The United Nations rights office has slammed a “significant escalation” in the crackdown against the rights to freedom of expression, association and assembly in Egypt, warning of a “chronic problem” of arbitrary detention in the North African country.
“A spate of arrests, interrogations and detentions of activists, bloggers and journalists in Egypt over the last few weeks appears to indicate a significant escalation in the crackdown against the rights to freedom of expression, association and assembly in the country,” the office said on Tuesday.
Egypt’s President Abdel Fattah el-Sisi has since 2013 overseen a wide crackdown on dissent, which rights groups say the worst ever for Egypt, jailing hundreds of activists behind the 2011 uprising that toppled autocrat Hosni Mubarak. The crackdown followed the July 2013 ouster by the military, then led by Sisi, of democratically-elected president Mohammed Morsi.
Sisi, who was sworn in as Egyptian president for his second four-year term last Saturday, has since silenced most critics in the media, rolled back freedoms won by the 2011 uprising, and placed draconian restrictions on demonstrations and the work of rights groups.
The UN office further named a number of “prominent” detainees who have been arrested just in the month of May and said, “In many of the recent cases, those arrested were not presented with a warrant. Charges they face carry long prison terms.”
“We are extremely concerned that arrests like this, often followed by harsh sentences, and often for simply exercising the rights to freedom of opinion, expression and assembly, have become commonplace,” Spokesperson for the UN High Commissioner for Human Rights Ravina Shamdasani told reporters in Geneva.
She added, “Arbitrary detention has become a chronic problem in Egypt.”

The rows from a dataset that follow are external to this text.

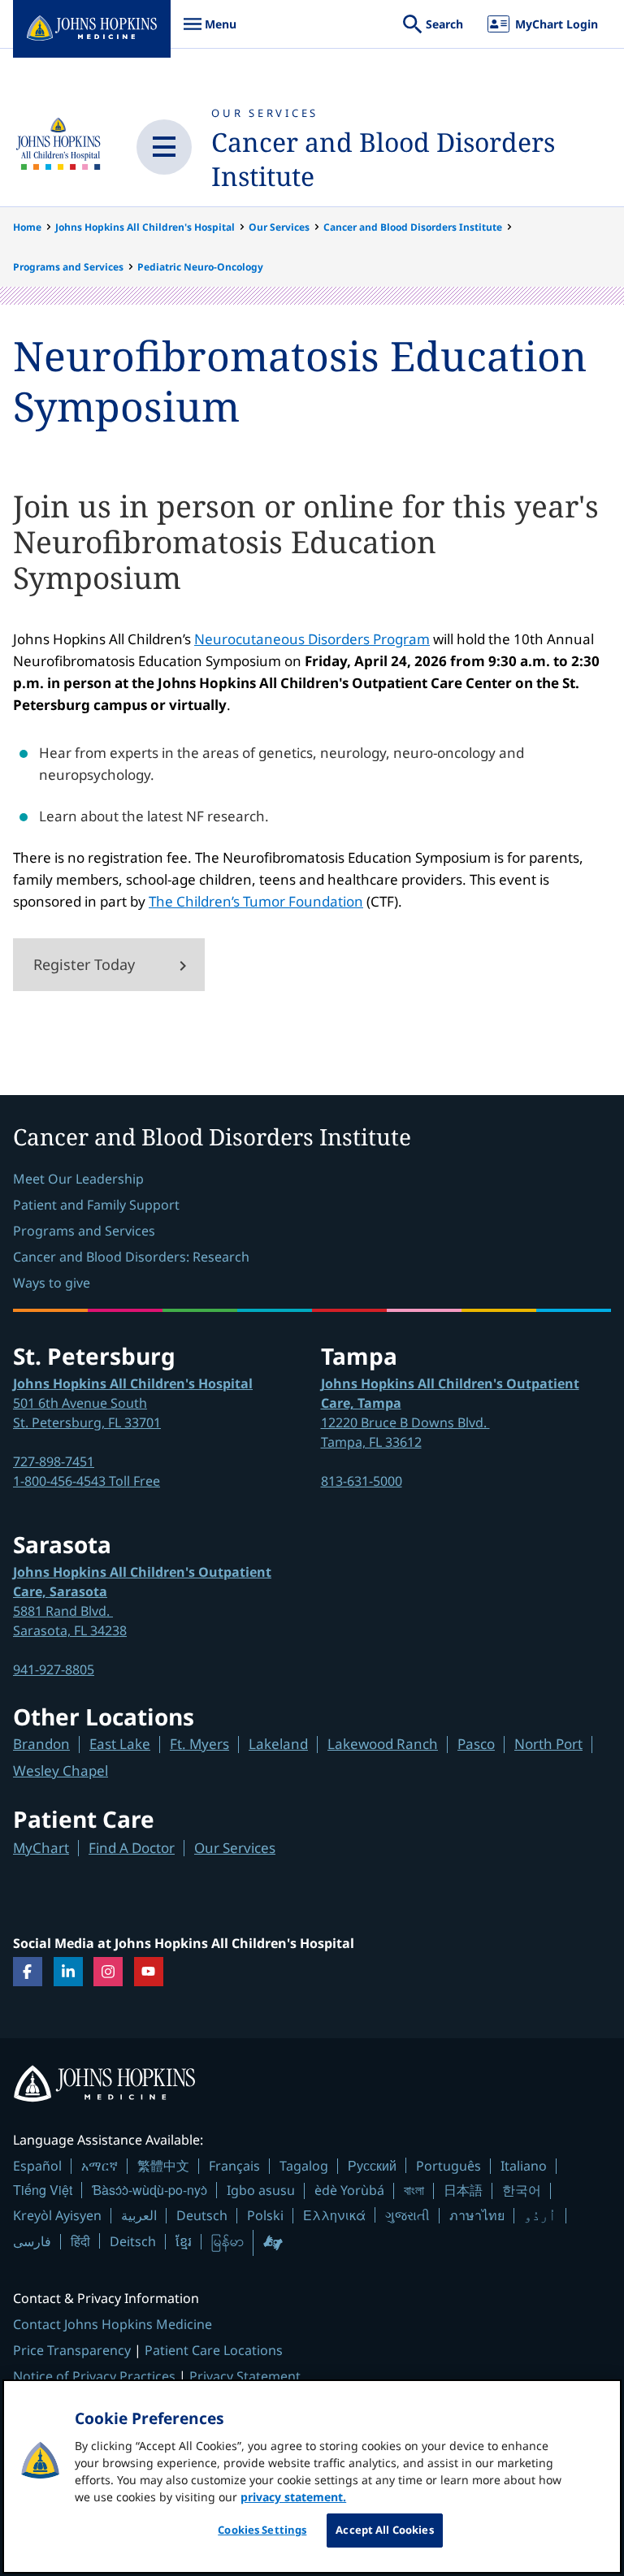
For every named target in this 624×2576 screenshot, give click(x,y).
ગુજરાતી (407, 2215)
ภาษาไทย (477, 2215)
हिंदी (80, 2241)
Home (27, 227)
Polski (265, 2215)
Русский (372, 2165)
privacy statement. (293, 2497)
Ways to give (51, 1283)
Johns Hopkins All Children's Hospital (145, 227)
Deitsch (133, 2241)
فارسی (32, 2241)
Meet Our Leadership (78, 1179)
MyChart (41, 1847)
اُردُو (540, 2215)
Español (37, 2166)
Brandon (41, 1743)
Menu (209, 32)
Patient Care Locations (214, 2350)
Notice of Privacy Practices (94, 2376)
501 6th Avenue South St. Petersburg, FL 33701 (133, 1403)
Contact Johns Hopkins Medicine (112, 2324)
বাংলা (414, 2190)
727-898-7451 (53, 1461)
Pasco (476, 1743)
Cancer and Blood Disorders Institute (383, 158)
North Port (548, 1743)
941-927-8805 (53, 1669)
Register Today (84, 964)
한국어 (521, 2190)
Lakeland (278, 1743)
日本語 (463, 2190)
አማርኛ (99, 2166)
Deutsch (202, 2215)
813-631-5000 (361, 1481)
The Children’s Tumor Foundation (256, 901)
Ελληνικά (334, 2215)
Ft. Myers (199, 1743)
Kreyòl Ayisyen (57, 2215)
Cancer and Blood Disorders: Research (131, 1257)
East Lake (119, 1743)
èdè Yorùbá (349, 2190)
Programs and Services (68, 267)
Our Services (264, 113)
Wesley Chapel (60, 1770)
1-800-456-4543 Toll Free (86, 1481)
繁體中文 (163, 2166)
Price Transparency (72, 2350)
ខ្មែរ (184, 2241)
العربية (139, 2215)
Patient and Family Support (96, 1205)
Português (448, 2166)
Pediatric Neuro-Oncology (200, 267)
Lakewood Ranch (382, 1743)
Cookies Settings (262, 2529)
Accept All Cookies (384, 2529)
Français (234, 2166)
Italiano (523, 2166)
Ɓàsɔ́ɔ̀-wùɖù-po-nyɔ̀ (149, 2189)
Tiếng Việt (42, 2189)
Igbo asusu (261, 2190)
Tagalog (304, 2166)
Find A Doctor (132, 1847)
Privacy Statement (245, 2376)
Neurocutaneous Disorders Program (312, 639)
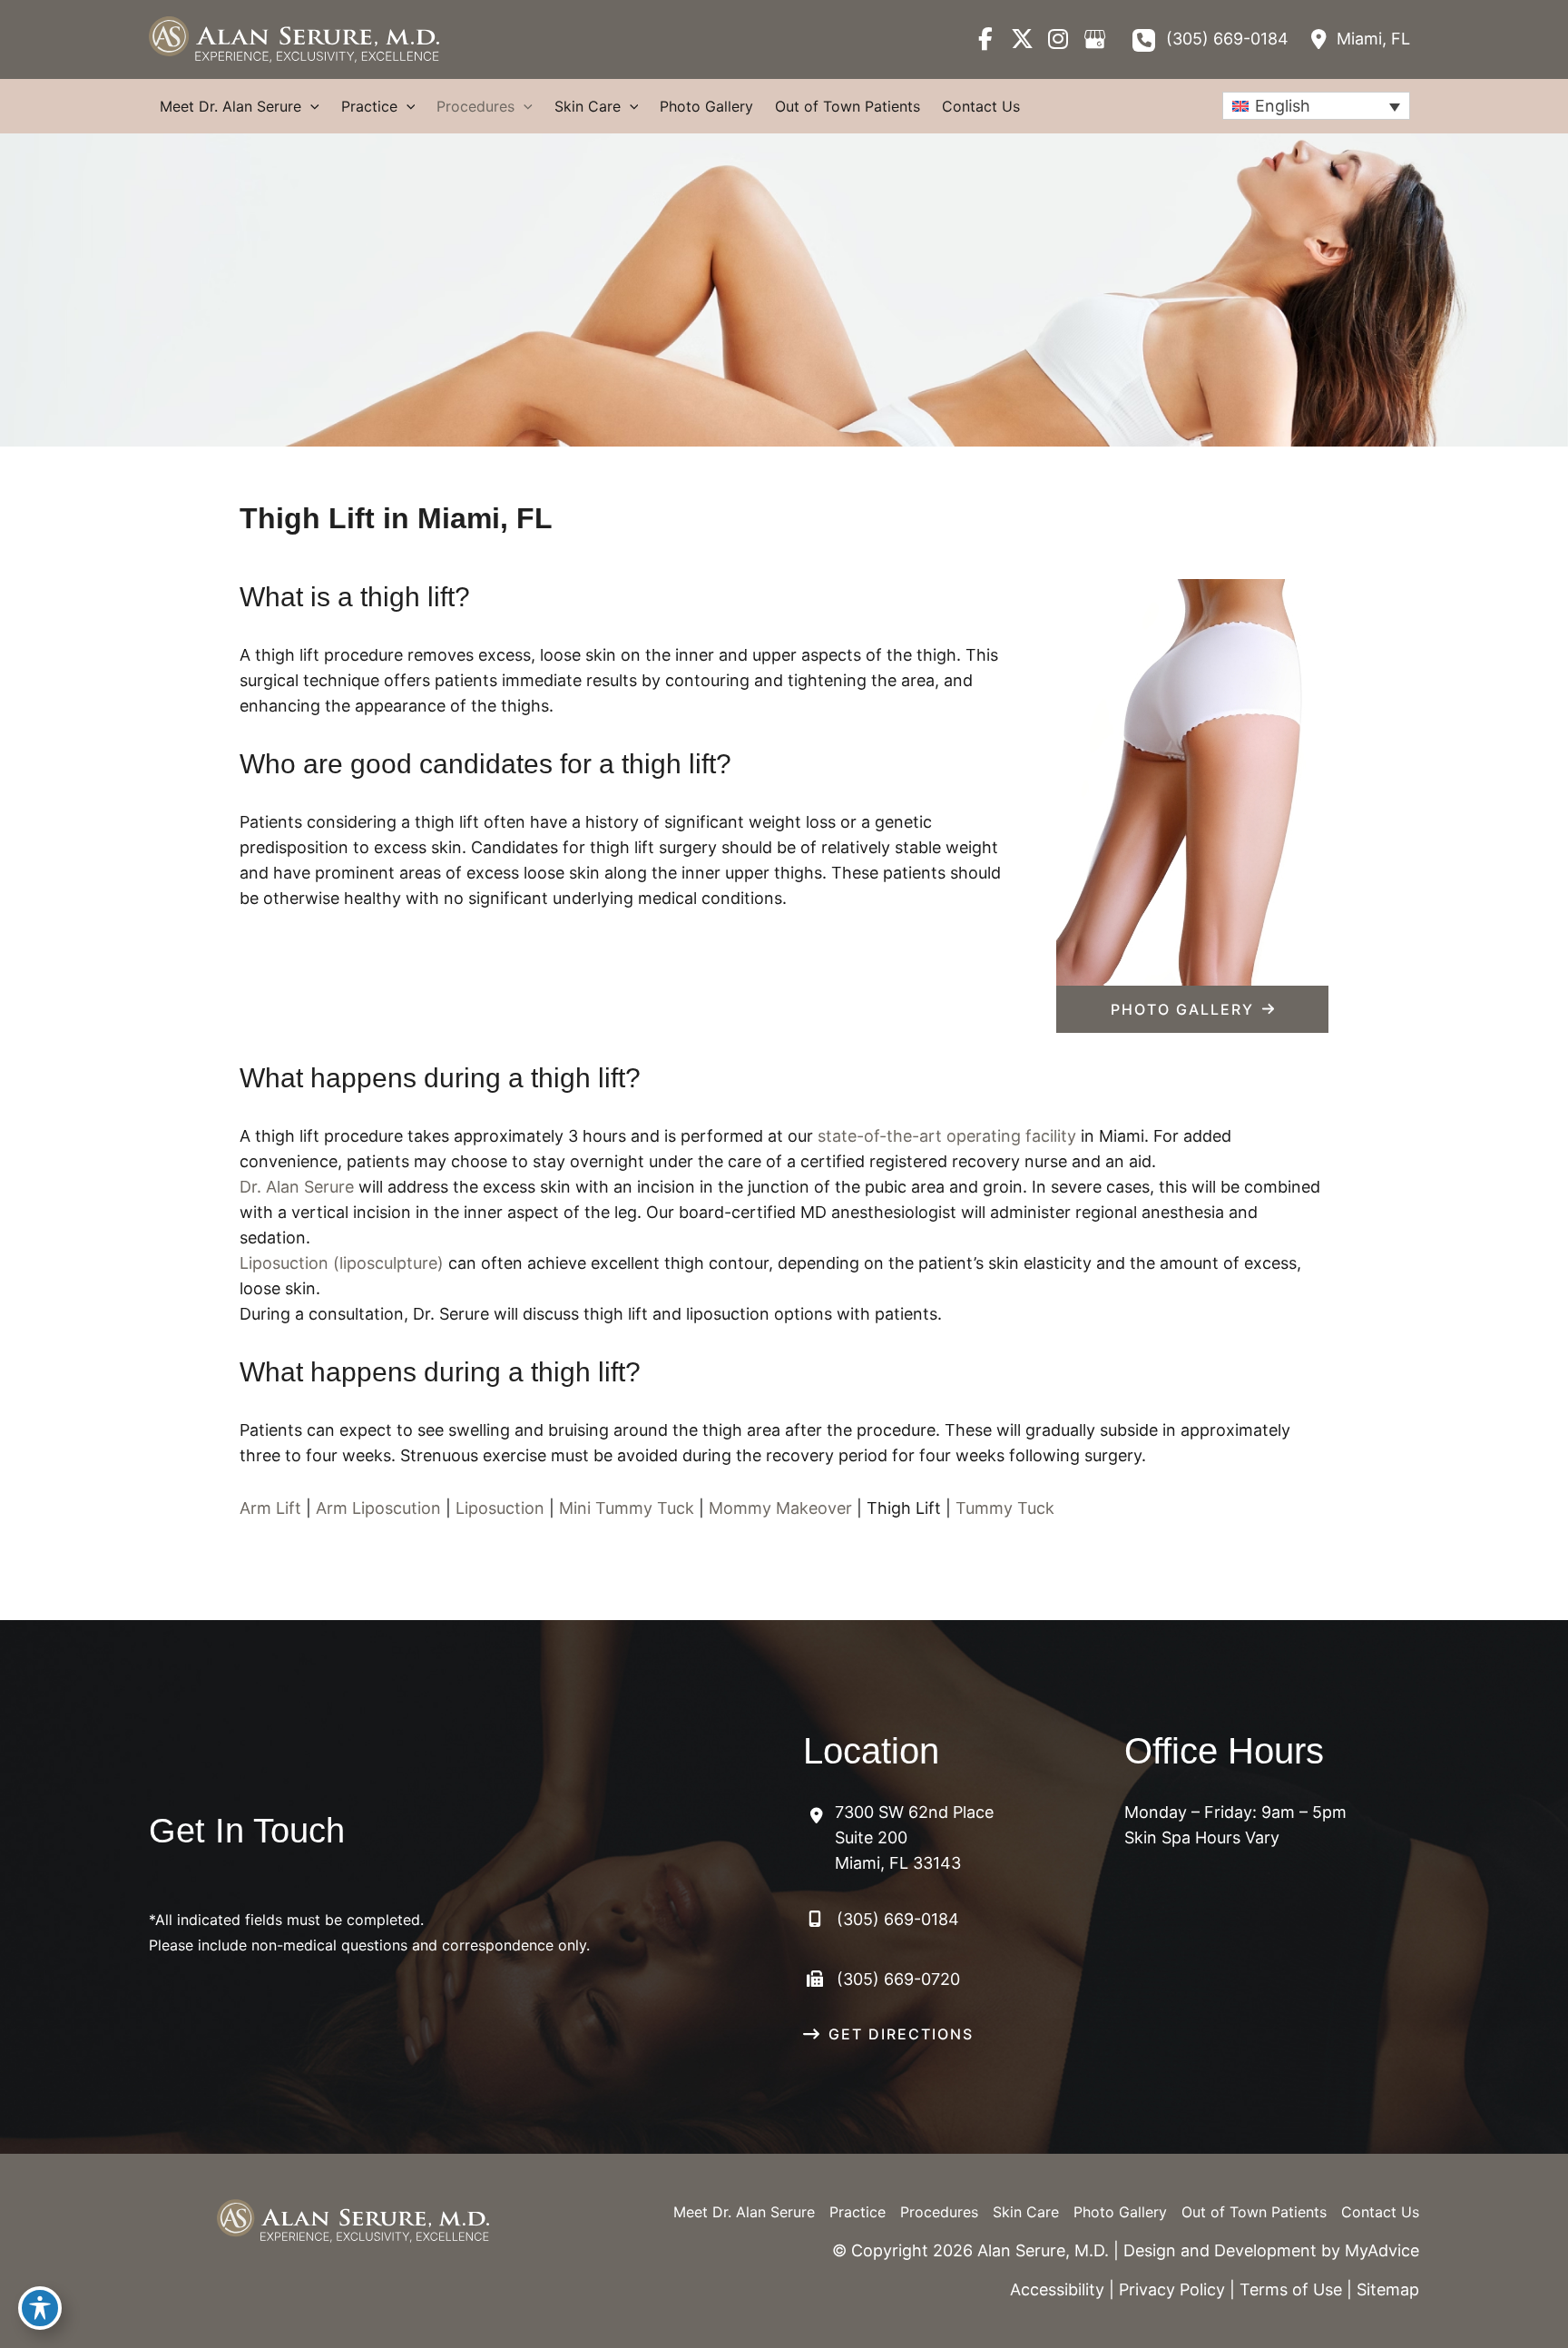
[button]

She emphasized that many prominent bloggers, journalists, lawyers and activists were among those who had been arrested after a February statement by General Prosecutor Nabil Sadeq ordering prosecutors to monitor social media sites that “spread lies and fake news.”
The statement said that government lawyers and chief prosecutors would take legal action against communication and sites that spread fake news, incite public fear, or damage public security.
Shamdasani said the cases she was raising were only the “prominent cases … which have come to the attention of the United Nations. Certainly there must be many other cases.”
She added that the UN rights office is calling on the Egyptian authorities to “fully ensure the rights of all detainees to their physical and psychological integrity, and to due process.”
“We call unequivocally for the immediate and unconditional release of all those currently being held by the Egyptian authorities for the legitimate exercise of their human rights,” the spokeswoman pointed out.
Egypt detained prominent blogger and journalist Wael Abbas, the latest in a series of arrests targeting dissidents.
Egypt detains prominent blogger and journalist Wael Abbas, the latest in a series of arrests targeting dissidents.
Abbas’s lawyer Gamal Eid said in a tweet that the award-winning journalist and rights activist was arrested early on May 23 and his whereabouts are unknown.
As Cairo speeds up its repression campaign to silence dissidents and critics of the government, Egyptian authorities detained prominent opposition leader Hazim Abdelazim late on May 26.
Hazim Abdelazim was taken from his home in a Cairo suburb late Saturday.
Abdelazim, once a deputy telecoms minister under ousted President Hosni Mubarak, was arrested at his home in Cairo on suspicion of publishing false news and inciting against the state.